According to officials familiar with the plans of the company, Johnson & Johnson is planning to take approval from the federal regulators for the booster dose of the coronavirus vaccine. J&J is the last of the major three federally approved vaccine providers to call for additional shots, amid growing evidence that at least the elderly and other Americans are at high-risk groups who need more protection.
Federal officials have serious concerns that the over fifteen million Americans who received the J&J vaccine face too much risk of severe infection. On Friday, the U.S. Food and Drug Administration (FDA) scheduled a meeting on 15th October of its expert advisory committee to review whether to allow emergency use authorization of a Johnson & Johnson booster vaccine dose.
It is part of a comprehensive effort by the government to bolster the protection provided by all three major vaccines. Last month, health regulators authorized a Pfizer-BioNTech vaccine booster dose for several Americans and considered doing the same this month for recipients of Moderna vaccines.
Biden Government effort to Provide Increased Protection to Americans
Though the federal officials emphasized for the last some months that all three vaccines are highly effective, the latest research by the Centers for Disease Control and Prevention (CDC) found that the single-shot vaccine of J&J was only seventy-one percent effective against hospitalizations and deaths from COVID-19, compared with eighty-eight percent for Pfizer-BioNTech’s vaccine and ninety-three percent for Moderna vaccine.
The virus claimed over seven hundred thousand lives in the country while the filing came as a senior FDA official said that the latest statistics might make a strong case that every American eighteen and older should be eligible for booster shots – but he added that the health agency would have to wait whether its outside advisory committee approves.
Moreover, the FDA plans to meet with its vaccine advisory committee on 14th and 15th October to discuss booster shots for the Johnson & Johnson and Moderna vaccines. The director of the Center for Biologists Evaluation and Research, Peter Marks, said on a webinar that the FDA hopefully has a consistent approach to booster shots for all three COVID0-19 vaccines currently permissible in the U.S. – and to make the eligibility criteria simple for Americans to understand.
A global head of research and development for the Janssen Pharmaceuticals division of J&J, Mathai Mammen, said that in its submission to the FDA, J&J is requesting to look at the company’s statistics and agree with it to support a booster for Americans eighteen and older. In an interview, Mammen said that the company believes the most effective response occurs after administering a booster shot of vaccine at least six months after the regular vaccination.

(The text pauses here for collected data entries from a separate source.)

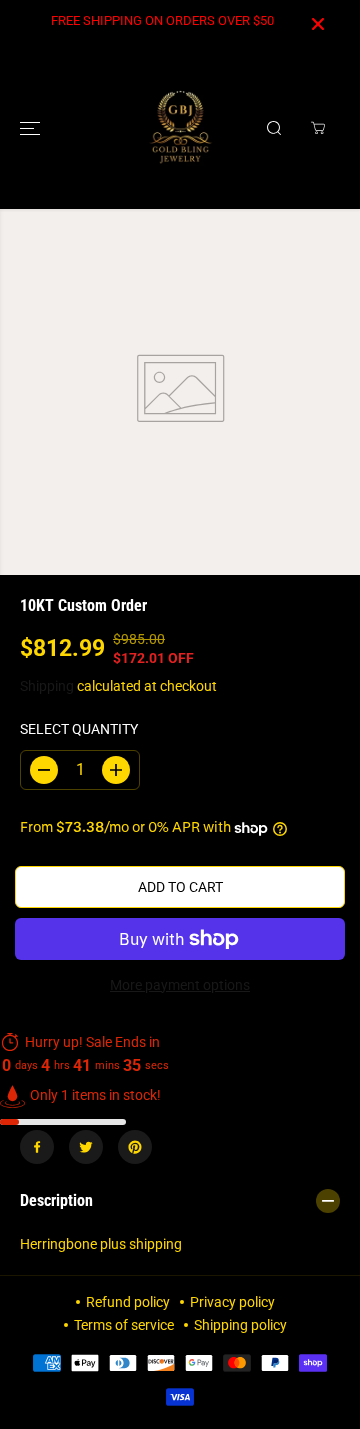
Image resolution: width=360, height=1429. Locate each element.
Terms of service (124, 1325)
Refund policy (128, 1302)
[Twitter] (86, 1147)
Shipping (47, 686)
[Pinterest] (135, 1147)
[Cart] (318, 128)
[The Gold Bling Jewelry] (180, 128)
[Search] (274, 128)
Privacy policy (232, 1302)
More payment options (180, 985)
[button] (32, 128)
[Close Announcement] (318, 24)
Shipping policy (240, 1325)
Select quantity (79, 729)
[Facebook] (37, 1147)
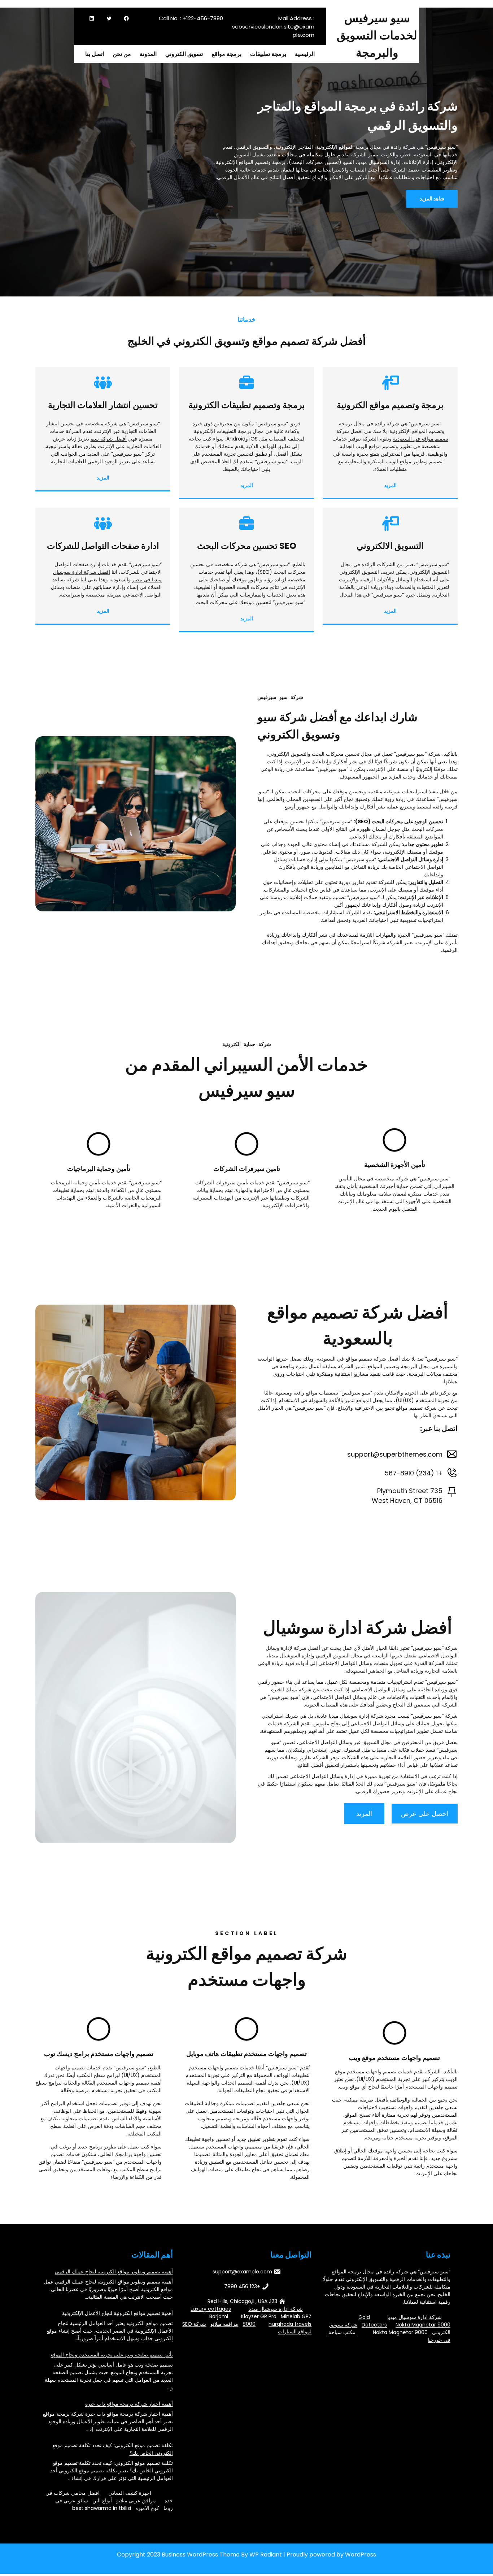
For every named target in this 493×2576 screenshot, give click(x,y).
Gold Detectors (372, 2320)
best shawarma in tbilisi (101, 2508)
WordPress (360, 2554)
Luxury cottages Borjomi (211, 2312)
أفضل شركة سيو (109, 438)
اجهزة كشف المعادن (129, 2493)
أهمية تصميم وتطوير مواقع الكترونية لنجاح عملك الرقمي (114, 2271)
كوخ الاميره (147, 2508)
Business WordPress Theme (201, 2554)
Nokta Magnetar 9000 (423, 2324)
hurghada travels (290, 2324)
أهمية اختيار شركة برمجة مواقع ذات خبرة (129, 2403)
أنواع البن (102, 2500)
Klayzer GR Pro (258, 2316)
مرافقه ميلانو (224, 2324)
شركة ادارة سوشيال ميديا (414, 2317)
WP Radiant (265, 2554)
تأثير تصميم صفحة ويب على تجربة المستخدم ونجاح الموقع (112, 2354)
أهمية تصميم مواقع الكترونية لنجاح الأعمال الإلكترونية (117, 2313)
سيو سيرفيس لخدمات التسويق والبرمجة (377, 35)
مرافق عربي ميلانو (136, 2500)
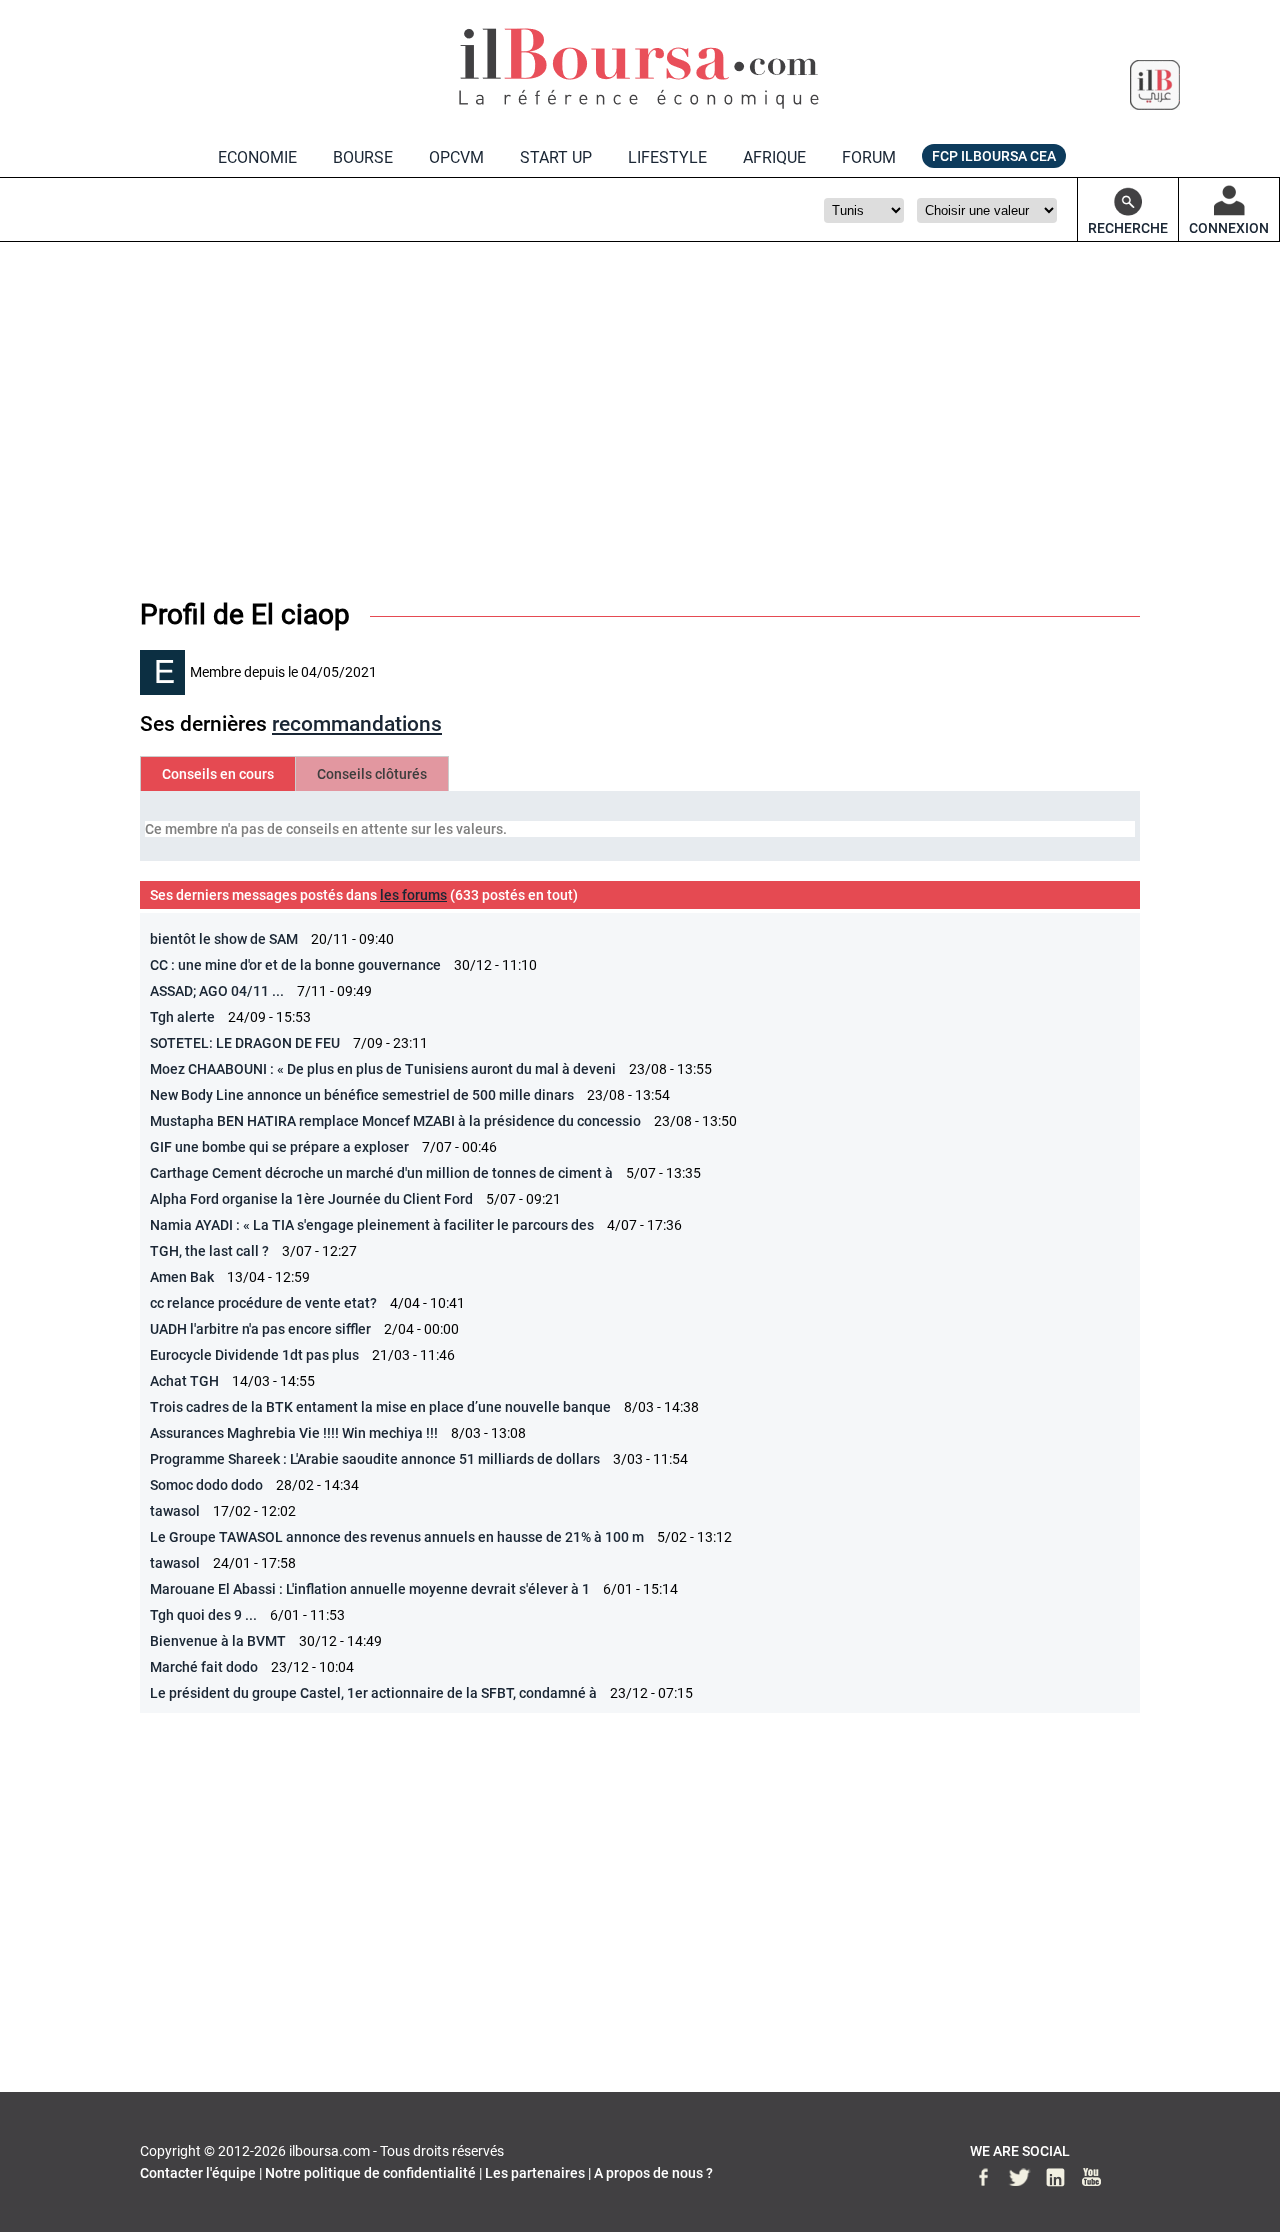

Will two months gap between actual and booster dose, will increase effectiveness?
Last month, Johnson & Jonson announced that a second shot, administered two months after the first, increased the effectiveness of the vaccine against symptomatic coronavirus by around twenty-two percent to ninety-four percent. The company also said that two doses were hundred percent effective against severe illness, even though estimation was less conclusive.
A virologist at Beth Israel Deaconess Medical Center in Boston, Dr. Dan H. Barouch, said that the statistics reveal that there is a dramatic surge in efficacy when the boost shot administered after two months of the actual shot. At a September meeting of the CDC advisory committee, some independent authorities asked whether J&J recipients were being forgotten while the federal officials moved to approve a booster dose for Pfizer recipients.
If the FDA administration approves a second dose six months after the initial shot, it will allow the company to market its COVID-19 vaccine as one dose regimen and also a booster. Some statistics indicate that a second dose at six months produced a stronger and more effective immune response than a second dose at two months.